:: Testo proposto ::

Forse è superfluo riassumere la trama di The Handmaid’s Tale, ma lo faccio a beneficio di chi non la conosce. In un prossimo futuro, gli Stati Uniti non esistono più: al loro posto è nata la Repubblica di Gilead, nella realtà dei fatti un regime totalitario e dispotico fondato su una classe dirigente tutta maschile imbevuta di fanatismo religioso (i Comandanti). A Gilead, le donne sono state private di ogni diritto, e vivono in funzione dei diversi ruoli che la società ha loro imposto: le Mogli, unite in matrimonio con i Comandanti, hanno apparentemente uno status sociale più elevato; le Marte servono in casa dei leader, occupandosi delle faccende domestiche; le Ancelle, infine, sono le uniche donne fertili in un mondo in cui il tasso di natalità è crollato, e per questo vengono assegnate ai Comandanti al solo scopo di procreare, nel corso di una cerimonia che è di fatto uno stupro. La serie racconta la storia di June, un’ancella che sceglie di ribellarsi al destino e all’intera società di Gilead.
C’è molto altro rispetto a questo striminzito riassunto che ho fatto in poche righe. Se la prima stagione segue in modo pedissequo la trama del libro omonimo di Margaret Atwood3, quelle successive ampliano progressivamente lo scenario, esplorando la dimensione fantapolitica del racconto e approfondendo diverse tematiche solo accennate - come la discriminazione verso altre minoranze e la resistenza sotterranea che ne consegue. Questa espansione dei confini del mondo è molto evidente nella quinta stagione, che finisce con lo svolgersi in gran parte fuori dai confini di Gilead: un cambio che a mio parere giova alla serie, che altrimenti si sarebbe impantanata in alcune dinamiche ricorrenti.
Questa quinta stagione mi è piaciuta molto. Si ricollega in maniera diretta al finale catartico - e memorabile - della quarta. Il dualismo June / Serena, già emerso in passato, giunge qui alle sue estreme conseguenze. I drammi morali dei protagonisti sono ben sviluppati. Anche i personaggi secondari - tanto quelli storici quanto i nuovi ingressi - sono sfaccettati al punto giusto. Restano poi i tanti momenti intensi: alcuni episodi di The Handmaid’s Tale mi fanno gelare il sangue nelle vene - in senso letterale, è un proprio una sensazione fisica - e questa stagione non fa eccezione.

:::
:: Dati grezzi ::

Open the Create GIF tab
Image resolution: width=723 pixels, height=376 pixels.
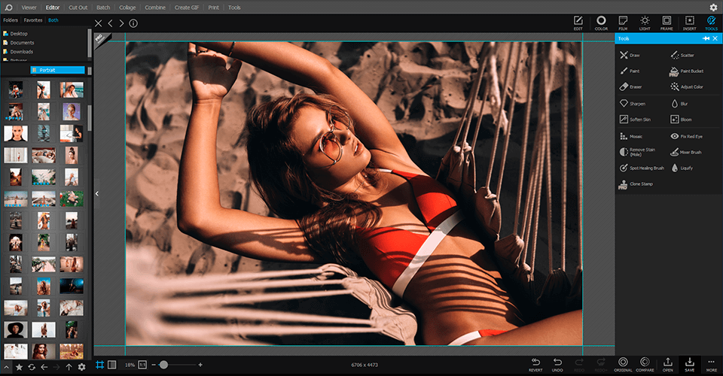pyautogui.click(x=188, y=7)
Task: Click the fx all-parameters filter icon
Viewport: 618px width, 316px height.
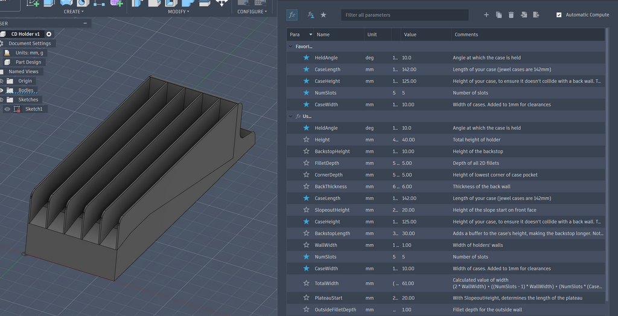Action: point(291,15)
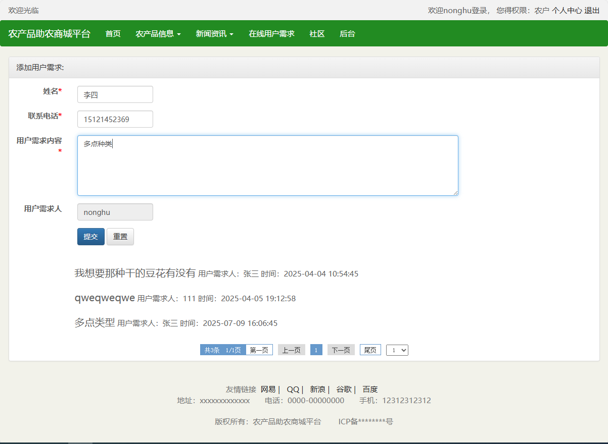Open the 新闻资讯 dropdown menu

tap(214, 33)
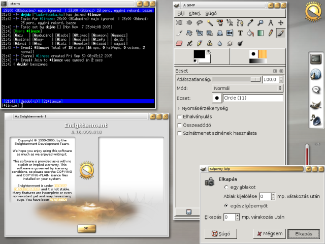Tick the Összeadódó checkbox
This screenshot has height=244, width=325.
point(179,125)
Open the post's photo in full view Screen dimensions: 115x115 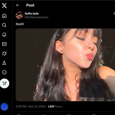(x=65, y=65)
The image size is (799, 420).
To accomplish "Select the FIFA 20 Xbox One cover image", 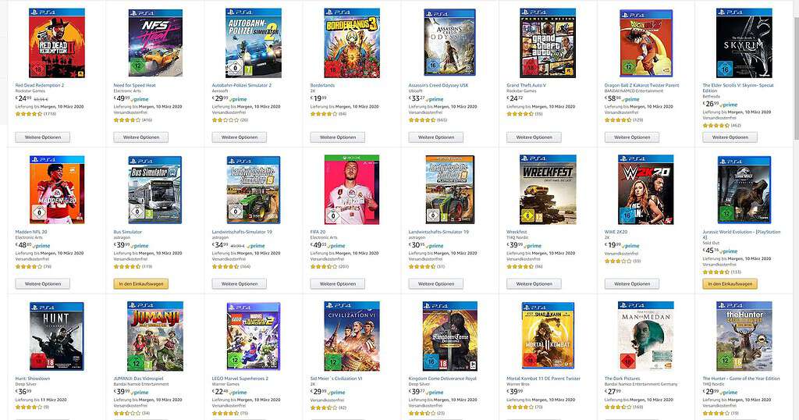I will pyautogui.click(x=352, y=190).
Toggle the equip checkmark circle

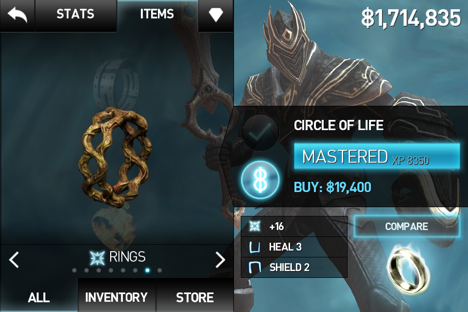(260, 132)
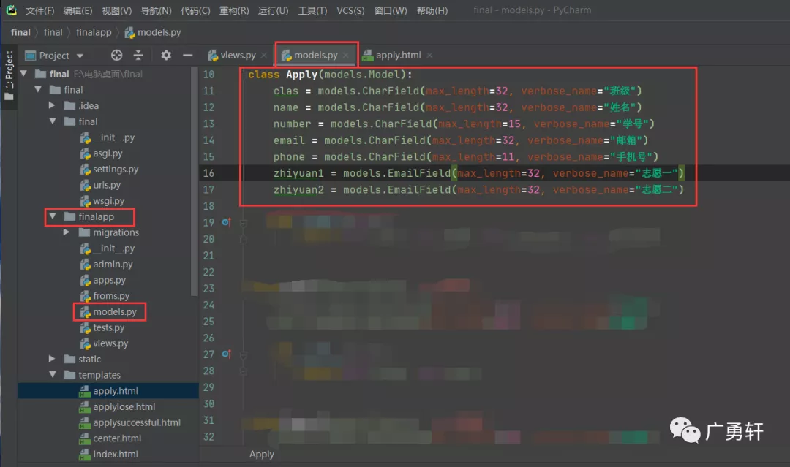Click the PyCharm logo in the title bar
Screen dimensions: 790x467
click(10, 10)
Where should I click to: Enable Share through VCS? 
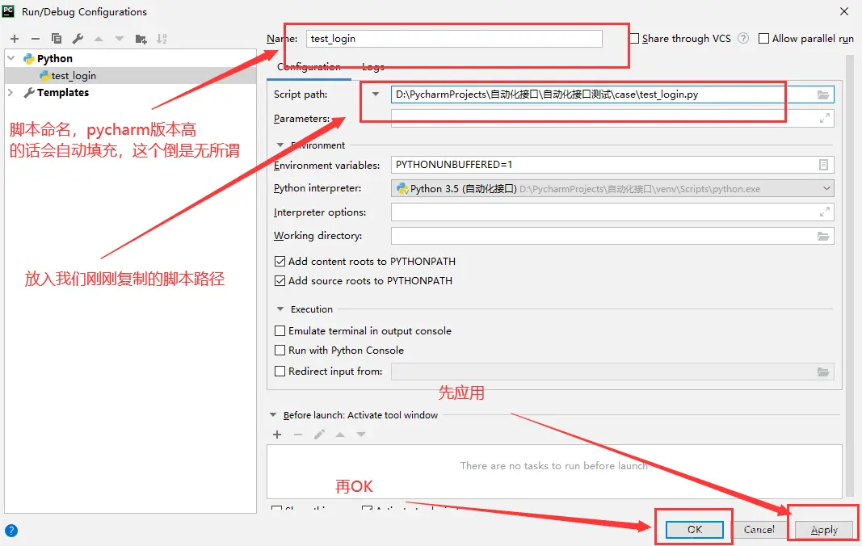tap(637, 38)
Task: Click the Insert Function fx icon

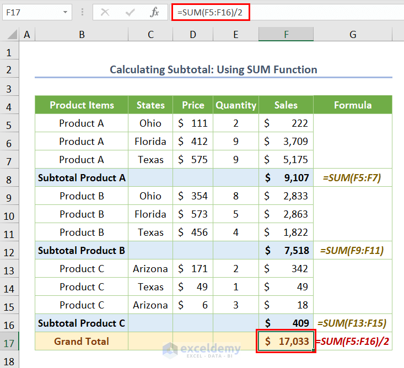Action: tap(155, 12)
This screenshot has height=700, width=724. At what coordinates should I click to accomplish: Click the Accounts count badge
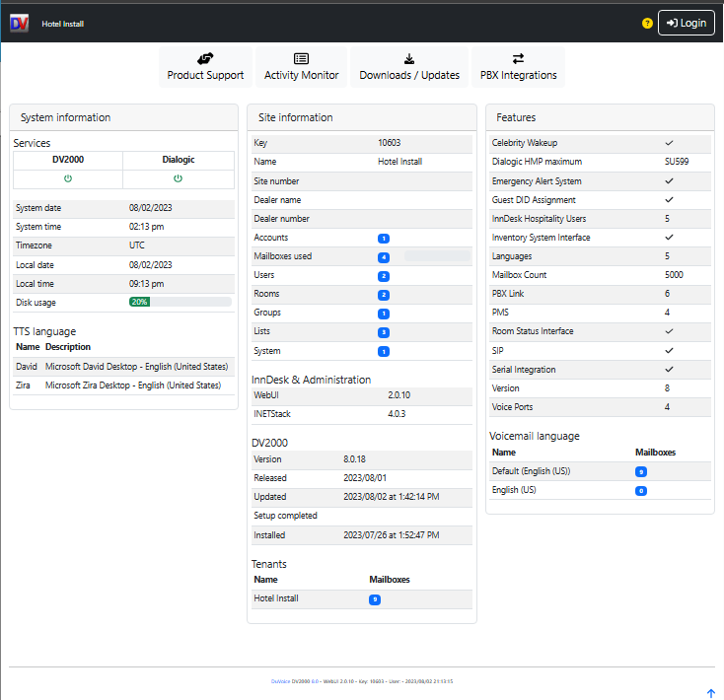[x=384, y=238]
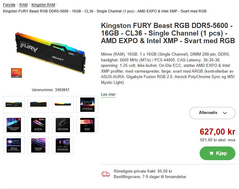Select third thumbnail showing RGB top view
Image resolution: width=239 pixels, height=189 pixels.
(x=63, y=105)
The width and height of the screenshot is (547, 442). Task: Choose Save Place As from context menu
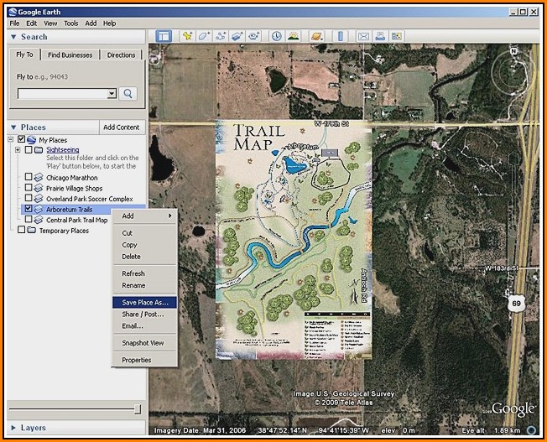(x=144, y=302)
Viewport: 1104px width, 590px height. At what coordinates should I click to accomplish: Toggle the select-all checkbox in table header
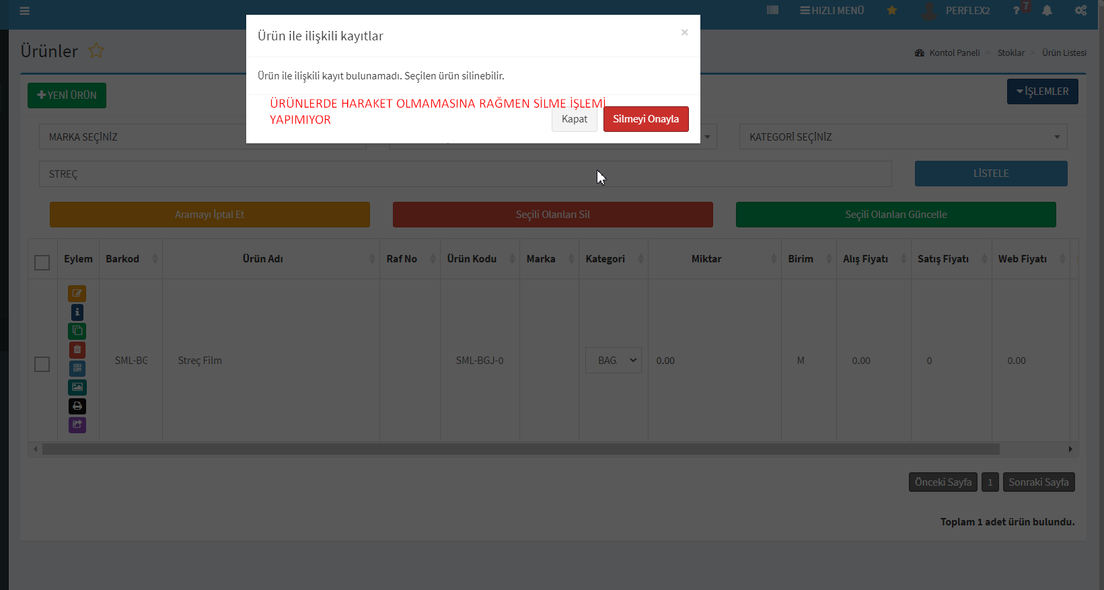click(x=42, y=262)
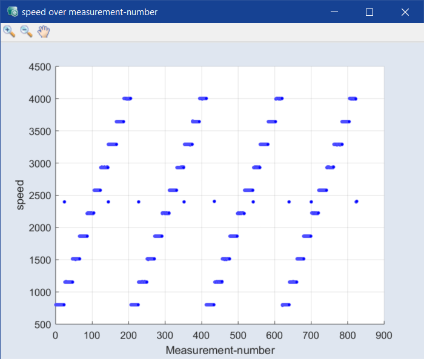Click the figure window icon in title bar

tap(12, 12)
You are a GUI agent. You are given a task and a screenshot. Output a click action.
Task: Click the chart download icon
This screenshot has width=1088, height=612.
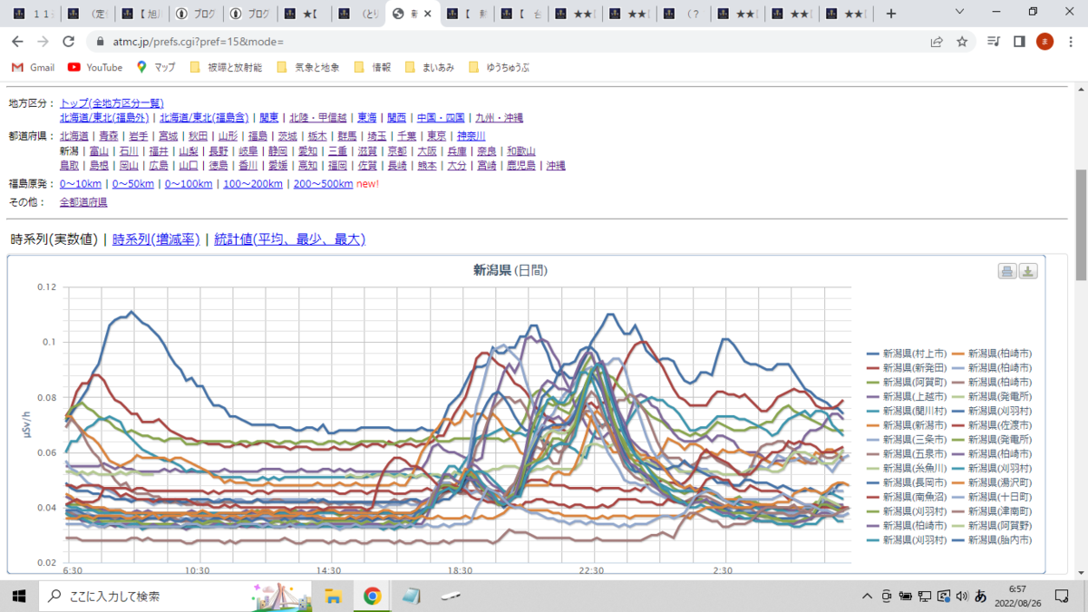(x=1028, y=271)
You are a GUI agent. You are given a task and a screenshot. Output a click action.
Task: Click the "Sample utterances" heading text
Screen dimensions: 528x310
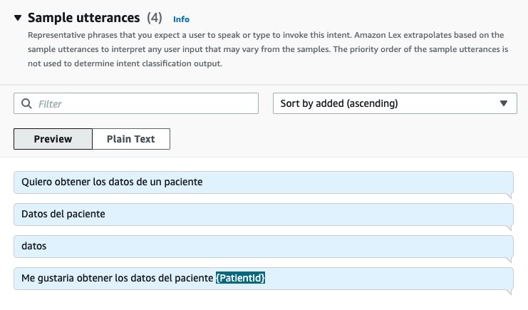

:::

▶ _Consegna_
Secondo il testo proposto, dove si svolge in gran parte la quinta stagione di The Handmaid's Tale?

▶ _Soluzione_
In gran parte fuori dai confini di Gilead.